Exercise
Filter the entries below, keeping only lines with the word "computer".

=== Extracted information ===

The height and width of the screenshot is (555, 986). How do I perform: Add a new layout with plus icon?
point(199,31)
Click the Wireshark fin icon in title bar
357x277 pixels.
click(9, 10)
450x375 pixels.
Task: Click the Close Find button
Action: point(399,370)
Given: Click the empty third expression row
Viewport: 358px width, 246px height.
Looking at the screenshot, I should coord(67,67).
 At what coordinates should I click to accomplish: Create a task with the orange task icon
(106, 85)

===
=== Extracted information ===

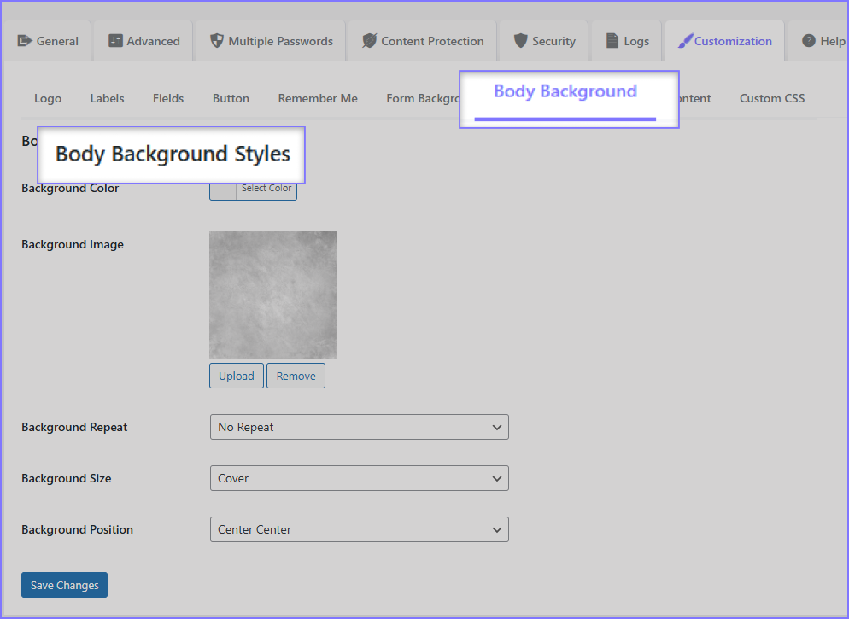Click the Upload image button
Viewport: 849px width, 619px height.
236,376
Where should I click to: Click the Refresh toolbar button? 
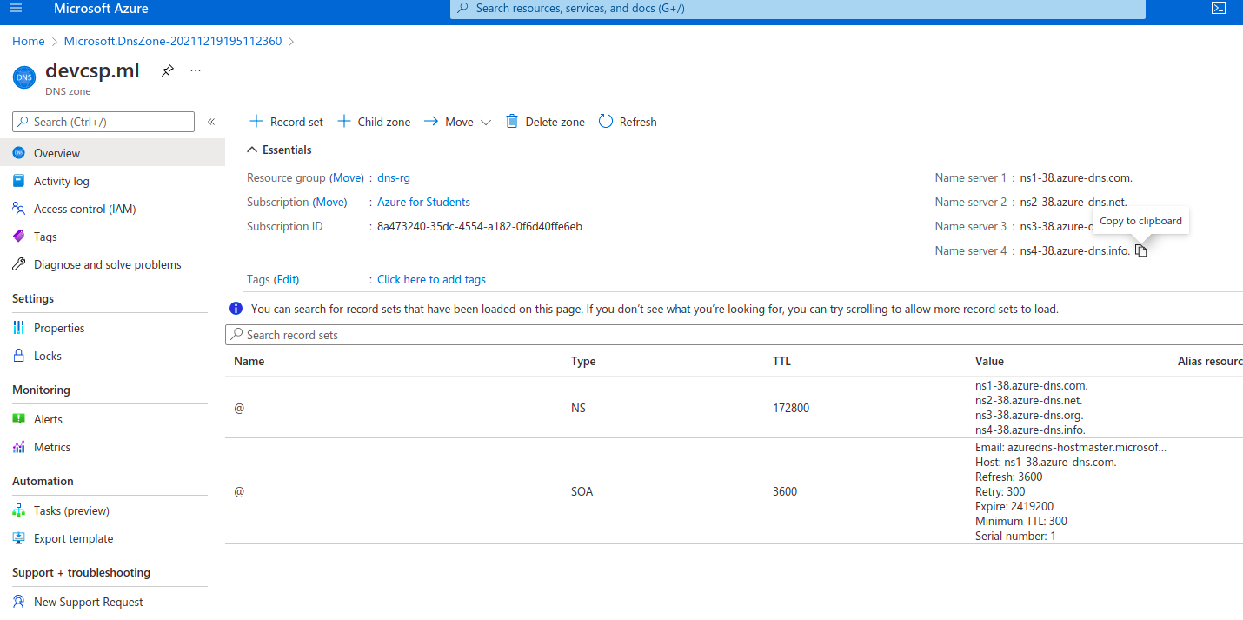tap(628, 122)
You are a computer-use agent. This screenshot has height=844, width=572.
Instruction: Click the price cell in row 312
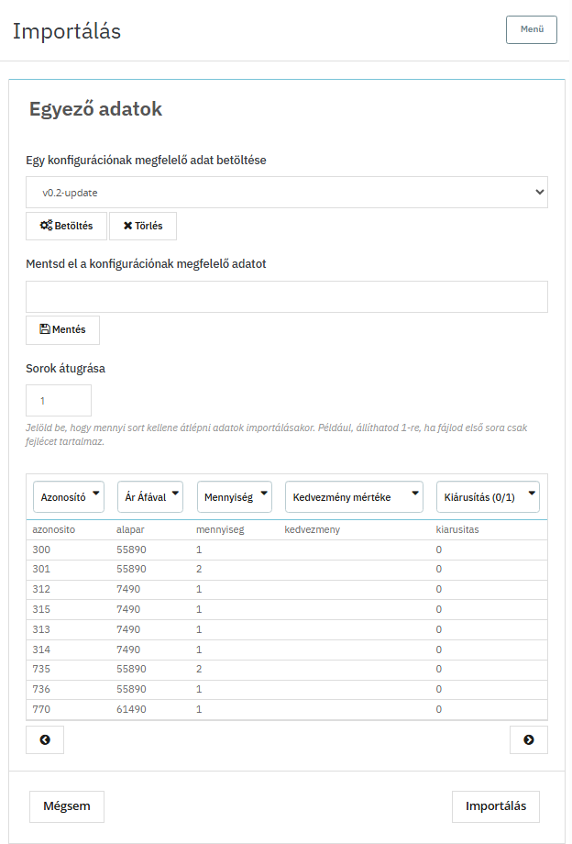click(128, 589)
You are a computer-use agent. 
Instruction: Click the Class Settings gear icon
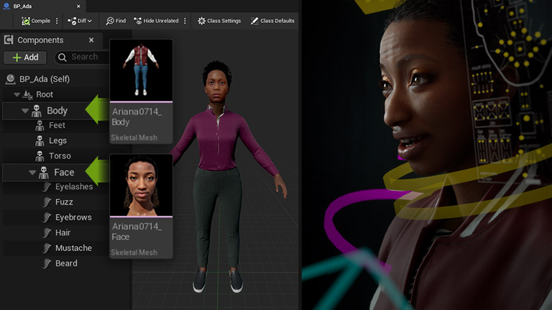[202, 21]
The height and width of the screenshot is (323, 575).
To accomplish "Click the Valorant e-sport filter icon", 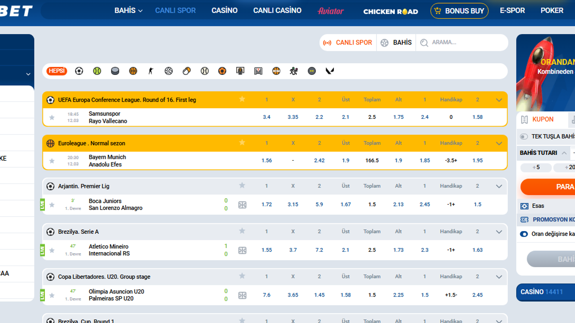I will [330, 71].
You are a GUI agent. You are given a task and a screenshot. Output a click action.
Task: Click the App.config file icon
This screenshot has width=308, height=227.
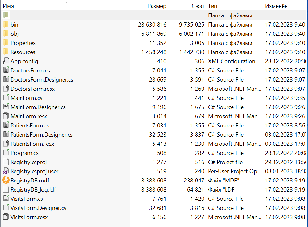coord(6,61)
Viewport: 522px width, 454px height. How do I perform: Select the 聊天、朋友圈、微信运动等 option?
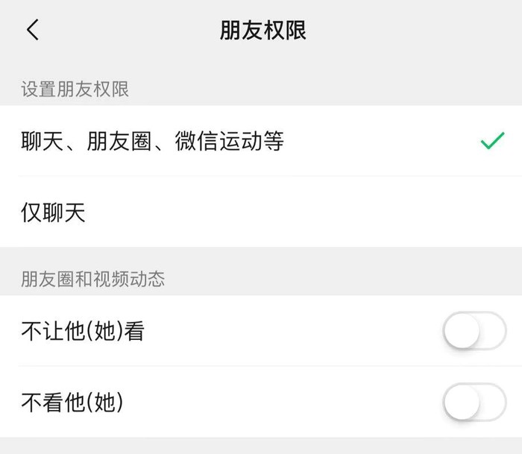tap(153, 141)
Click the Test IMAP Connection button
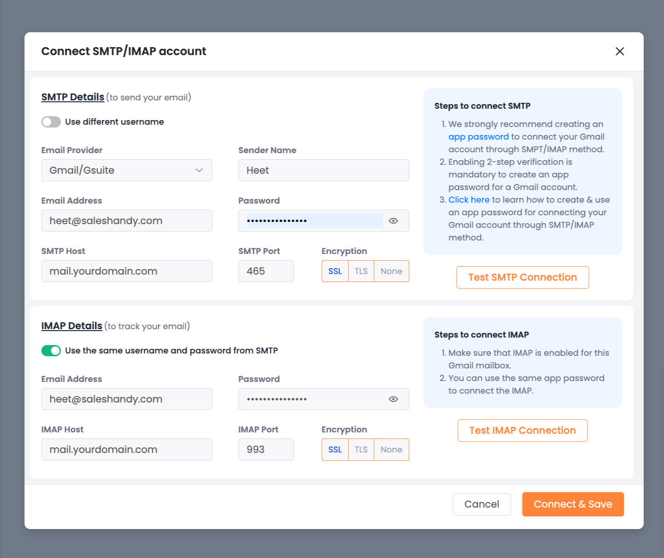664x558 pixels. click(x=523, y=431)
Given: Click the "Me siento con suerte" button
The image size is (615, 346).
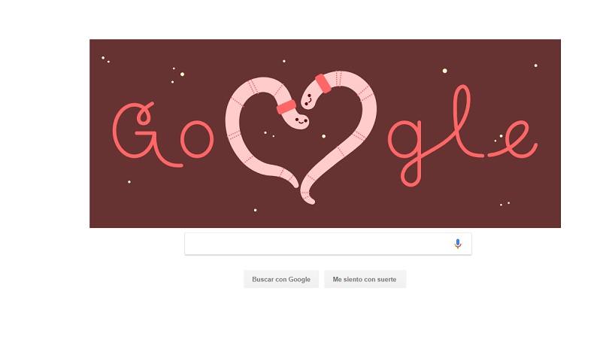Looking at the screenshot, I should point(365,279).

===
=== Extracted information ===

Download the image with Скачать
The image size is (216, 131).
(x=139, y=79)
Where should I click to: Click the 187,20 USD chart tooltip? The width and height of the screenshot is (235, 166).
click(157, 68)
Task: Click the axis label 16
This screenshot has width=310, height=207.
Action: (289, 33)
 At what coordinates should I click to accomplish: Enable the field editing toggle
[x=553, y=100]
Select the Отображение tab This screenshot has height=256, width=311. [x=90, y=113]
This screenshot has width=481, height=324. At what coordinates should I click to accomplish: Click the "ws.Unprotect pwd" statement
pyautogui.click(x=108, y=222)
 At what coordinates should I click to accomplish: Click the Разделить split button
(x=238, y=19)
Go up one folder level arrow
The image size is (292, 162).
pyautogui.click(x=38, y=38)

===

Result for this exercise
You are a computer-use agent. This screenshot has height=844, width=572.
You are a computer-use agent. 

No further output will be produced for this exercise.